SpaceX-cluded

Author: Danyaal Munshi

SpaceX-cluded

SpaceX’s long-awaited IPO has arrived with historic force. The company raised approximately $75 billion in what is now the largest IPO in history, valuing the business at close to $1.8 trillion as of Friday. In the process, Elon Musk, who retains roughly 42% ownership, has effectively become the world’s first trillionaire.

With companies like Anthropic and OpenAI reportedly eyeing public markets, SpaceX’s success signals that investor appetite for large, narrative-driven technology listings remains firmly intact. Companies tend to go public when market conditions are most favourable. Elevated valuations and strong liquidity allow businesses to raise significant capital while diluting less equity than they otherwise would in more subdued markets.

There are clear signs that this dynamic was at play. Retail demand alone exceeded $100 billion, though individual investors ultimately received only around 20–25% of the allocated shares. The bulk went to sovereign wealth funds, pension funds, and large asset managers.

SpaceX is positioning itself as a platform for multiple future industries. The company plans to deploy IPO proceeds across an ambitious set of projects, including its Starship rocket programme, a proposed million-person Mars colony, a future lunar economy, and orbital AI data centres capable of delivering computing capacity from space.

These ambitions are undeniably bold, but they highlight a key concern. Most of these industries do not yet exist in any meaningful commercial form. Their success is uncertain, the timelines are long, and the capital requirements are enormous. While the IPO prospectus references a $28.5 trillion addressable market, this figure is largely theoretical and depends on markets being created, rather than simply captured.

At its current valuation, SpaceX is trading at over 100 times last year’s revenue. For context, Amazon trades at a fraction of that multiple, around 3.7 times revenue and 29 times earnings. SpaceX generated $18.7 billion in revenue last year while posting a loss of $4.9 billion, reinforcing the gap between valuation and current financial performance.

The company’s AI initiatives also raise questions. Unlike peers such as Microsoft, Amazon, and Alphabet, where demand for AI infrastructure continues to exceed supply, SpaceX appears to have excess compute capacity, to the point where it is leasing some of it out to companies like Alphabet and Anthropic.

In the near term, the stock may benefit from favourable technical dynamics. Over the coming weeks, passive index funds tracking major benchmarks such as the Nasdaq, FTSE, and MSCI are likely to begin purchasing shares following SpaceX’s fast-tracked inclusion. This will bring millions of pension savers and holders of passive instruments into the shareholder base indirectly.

SUPPLIED RECORDS ::

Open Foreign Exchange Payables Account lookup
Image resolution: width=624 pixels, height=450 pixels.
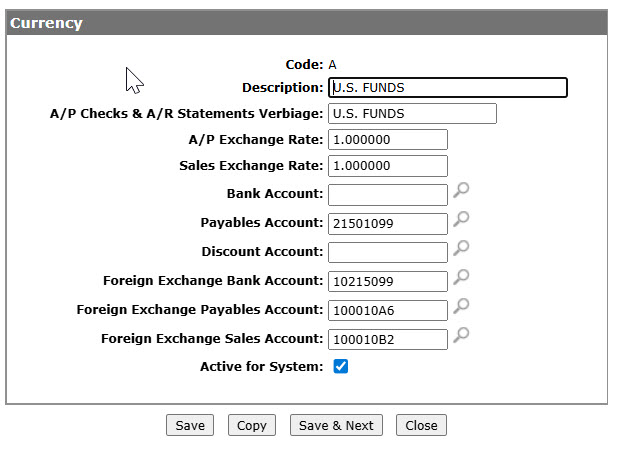(461, 306)
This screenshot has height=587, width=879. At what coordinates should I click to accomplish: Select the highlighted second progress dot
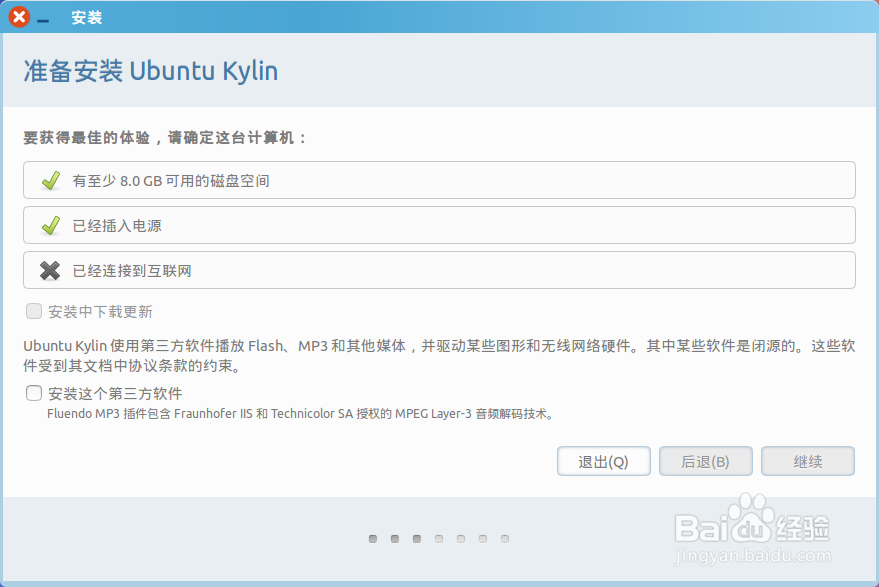(x=394, y=538)
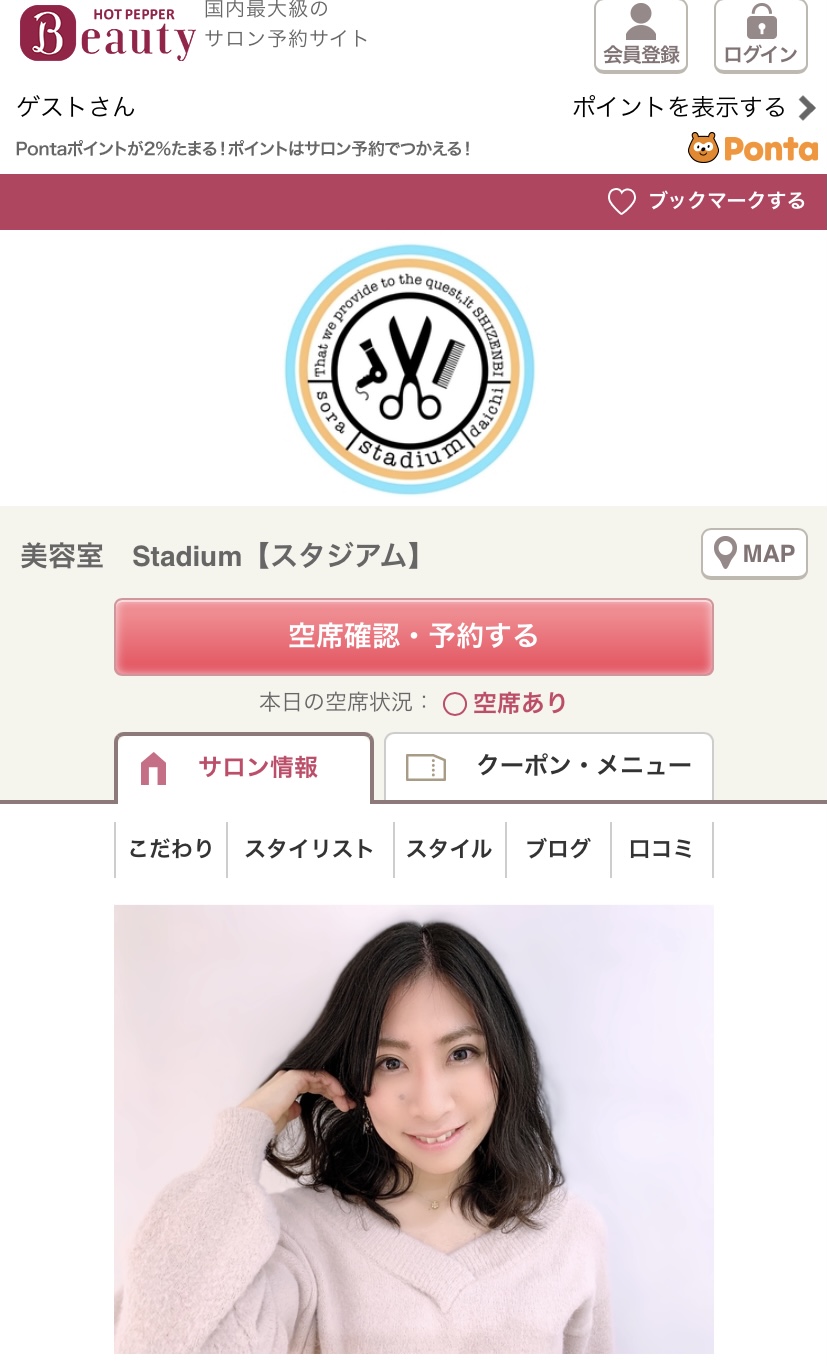
Task: Click the Ponta mascot logo
Action: click(x=703, y=148)

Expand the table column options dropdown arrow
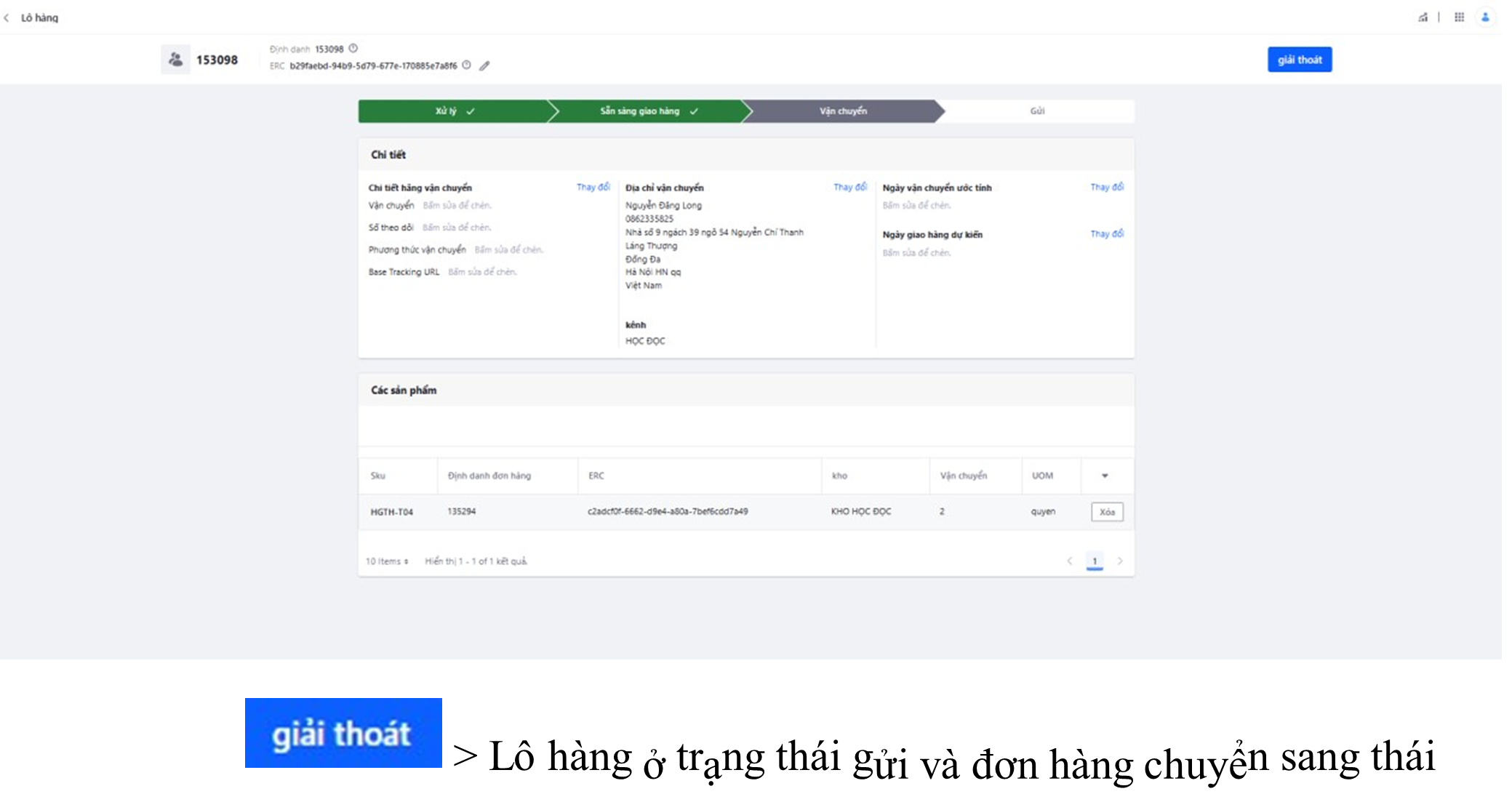[1105, 476]
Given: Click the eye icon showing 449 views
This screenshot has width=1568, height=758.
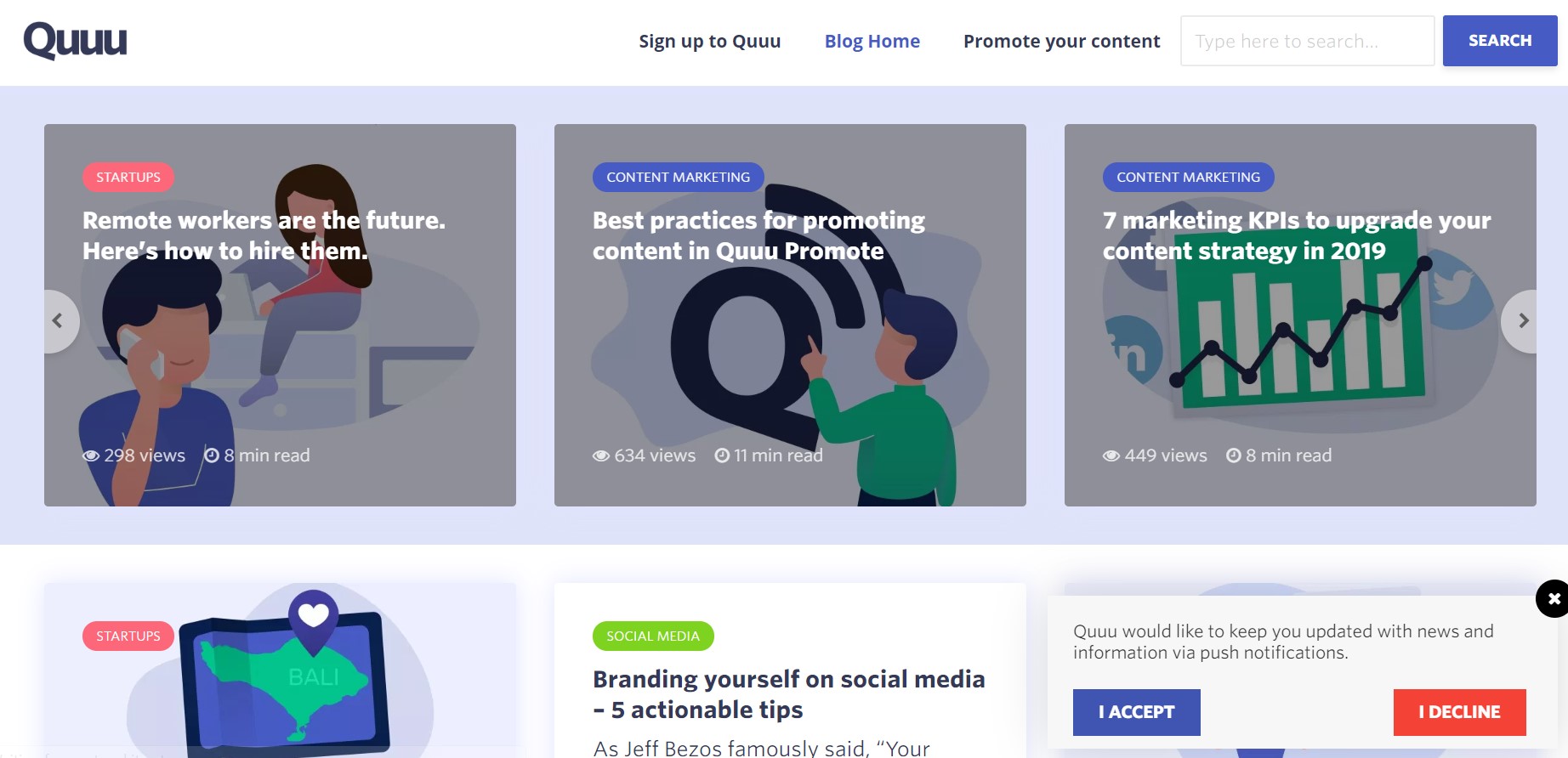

TO DO ::
1: Print the passage from the article on the SpaceX IPO between "SpaceX’s long-awaited IPO" and "more subdued markets.", inclusive.
2: According to the article on the SpaceX IPO, how much revenue did SpaceX generate last year?
3: Explain, using the article on the SpaceX IPO, why companies tend to go public when market conditions are most favorable.

ANSWERS TO EACH TASK ::
1:
SpaceX’s long-awaited IPO has arrived with historic force. The company raised approximately $75 billion in what is now the largest IPO in history, valuing the business at close to $1.8 trillion as of Friday. In the process, Elon Musk, who retains roughly 42% ownership, has effectively become the world’s first trillionaire.

With companies like Anthropic and OpenAI reportedly eyeing public markets, SpaceX’s success signals that investor appetite for large, narrative-driven technology listings remains firmly intact. Companies tend to go public when market conditions are most favourable. Elevated valuations and strong liquidity allow businesses to raise significant capital while diluting less equity than they otherwise would in more subdued markets.

2: SpaceX generated $18.7 billion in revenue last year.

3: Elevated valuations and strong liquidity let businesses raise significant capital. They also let businesses dilute less equity than they would in more subdued markets.